高效获得特定基因的饱和突变SNPs对于研究SNPs与对应表型之间的关系具有重要的意义,现有的碱基编辑器(CBE/ABE)仅可实现C-T或A-G,虽然已经开发出CBE和ABE的融合碱基编辑系统(STEMEs , SPACE , Target-ACEmax , A&C-BEmax 和 ACBE)但是仍然不能满足饱和突变的要求,所以该研究团队将近期发展起来的CGBE和ABE系统进行融合开发得到了AGBE。
图1 AGBE介导的编辑原理及结果
当靶向靶位点后,Cas9(D10A)切割非编辑链,在PAM前3-4位间形成缺口,腺嘌呤脱氨酶(Adenine deaminase)将编辑链的A脱氨形成I(次黄嘌呤),会被DNA聚合酶识别为G;胞嘧啶脱氨酶(Cytosine deaminase)将编辑链的C脱氨形成U(尿嘧啶),形成G:U碱基对可以导致三种可能的修复:(1)U被UNG(尿嘧啶糖基化酶)识别并被切除,形成AP位点,随后被AP位点裂解酶裂解,形成缺口,最终形成双链的断裂,引发NHEJ修复,造成缺失或插入(左图);(2)形成的AP位点直接引发碱基修复,会导致C-N(N=A/T/C/G)的碱基变化(中间图);(3)U没有被识别和切除,引发G:U错配修复,通常是以编辑的链为模板进行修复非编辑链(非编辑链有缺口),修复过程中U会被当作T,最终导致G:U-A:T的碱基变化。
图2 载体结构示意图
图3 miniAGBEs在PFFs和猪胚胎三个靶点的基因编辑结果
评估了7个不同载体结构的AGBEs,AGBE-1仅主要实现A-G的碱基编辑,无C的编辑;AGBE-2因其具有高效的hAPOBEC3A脱氨酶,因而可以实现丰富的编辑类型,因此6个含有hAPOBEC3A脱氨酶的载体(AGBE-2, AGBE-3, AGBE-4, miniAGBE-2, minAGBE-3 和 minAGBE-4)均可以高效实现C-G/T/A 和A-G 的碱基变化;AGBE-3和AGBE-4因其分别具有ecTadA8e和ecTadA8e(V106W),相比于ecTadA7.10,具有更高效的A-G碱基编辑。

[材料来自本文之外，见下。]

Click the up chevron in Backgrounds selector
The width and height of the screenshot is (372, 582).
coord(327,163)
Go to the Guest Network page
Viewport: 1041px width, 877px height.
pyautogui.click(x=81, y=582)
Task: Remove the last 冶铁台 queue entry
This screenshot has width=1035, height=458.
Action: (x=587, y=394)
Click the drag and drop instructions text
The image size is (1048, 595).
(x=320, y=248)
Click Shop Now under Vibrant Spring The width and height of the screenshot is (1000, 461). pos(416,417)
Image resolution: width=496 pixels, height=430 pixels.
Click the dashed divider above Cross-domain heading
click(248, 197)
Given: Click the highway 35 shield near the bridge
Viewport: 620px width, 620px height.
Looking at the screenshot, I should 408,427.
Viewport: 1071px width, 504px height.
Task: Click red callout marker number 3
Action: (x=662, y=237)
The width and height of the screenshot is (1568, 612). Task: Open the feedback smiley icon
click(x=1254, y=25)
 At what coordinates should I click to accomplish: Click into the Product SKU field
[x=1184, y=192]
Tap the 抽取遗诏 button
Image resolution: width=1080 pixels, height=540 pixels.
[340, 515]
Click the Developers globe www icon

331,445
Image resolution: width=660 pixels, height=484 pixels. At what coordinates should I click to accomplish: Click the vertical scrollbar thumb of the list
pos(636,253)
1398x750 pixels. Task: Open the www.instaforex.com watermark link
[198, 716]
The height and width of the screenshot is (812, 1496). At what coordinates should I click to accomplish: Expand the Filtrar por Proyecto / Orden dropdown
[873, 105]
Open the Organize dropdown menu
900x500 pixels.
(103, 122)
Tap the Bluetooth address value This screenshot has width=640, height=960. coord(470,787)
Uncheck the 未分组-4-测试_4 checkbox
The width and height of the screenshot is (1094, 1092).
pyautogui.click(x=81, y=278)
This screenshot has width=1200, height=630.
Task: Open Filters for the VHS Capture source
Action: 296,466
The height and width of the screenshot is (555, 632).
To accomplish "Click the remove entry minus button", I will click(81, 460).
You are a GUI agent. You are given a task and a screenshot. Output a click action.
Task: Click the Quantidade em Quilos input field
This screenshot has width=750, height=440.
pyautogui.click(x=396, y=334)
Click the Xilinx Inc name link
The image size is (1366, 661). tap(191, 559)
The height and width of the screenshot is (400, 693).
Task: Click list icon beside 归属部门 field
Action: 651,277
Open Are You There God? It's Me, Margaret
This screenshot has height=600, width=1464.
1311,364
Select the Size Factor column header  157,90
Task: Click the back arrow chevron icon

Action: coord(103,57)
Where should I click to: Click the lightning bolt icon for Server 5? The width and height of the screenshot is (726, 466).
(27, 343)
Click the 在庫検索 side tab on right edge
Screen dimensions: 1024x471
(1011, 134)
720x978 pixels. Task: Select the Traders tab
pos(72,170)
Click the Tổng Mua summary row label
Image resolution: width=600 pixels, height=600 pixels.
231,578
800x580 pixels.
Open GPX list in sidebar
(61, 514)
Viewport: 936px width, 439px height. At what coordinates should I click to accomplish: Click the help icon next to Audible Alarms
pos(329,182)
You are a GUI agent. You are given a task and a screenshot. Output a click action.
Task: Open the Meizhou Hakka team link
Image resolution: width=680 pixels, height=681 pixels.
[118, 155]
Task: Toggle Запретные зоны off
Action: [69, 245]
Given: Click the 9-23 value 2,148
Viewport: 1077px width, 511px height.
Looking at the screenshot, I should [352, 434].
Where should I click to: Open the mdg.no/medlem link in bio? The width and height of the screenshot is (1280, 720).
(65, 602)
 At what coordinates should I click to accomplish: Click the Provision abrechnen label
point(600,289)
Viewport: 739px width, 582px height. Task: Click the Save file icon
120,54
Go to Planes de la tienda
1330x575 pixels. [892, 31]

为了减小AGBEs的载体大小,改造得到三个miniAGBEs(miniAGBEs-2、miniAGBEs-3、miniAGBEs-4),经过评估发现miniAGBEs-4被认为是进行饱和诱变的最佳编辑工具。AGBE可以实现A4-A8和C3-C13的编辑宽度。
思考:
此类型的文章不是孤例,如“前车之鉴”CBE和ABE的融合系统,同时期发表了多篇同类型文章,再如CGBE的开发,是开创性的另眼看待副产物编辑,进而优化得到了新类型的碱基编辑器。在基因编辑技术快速发展的现在,处处都是机会,只要多一步思考!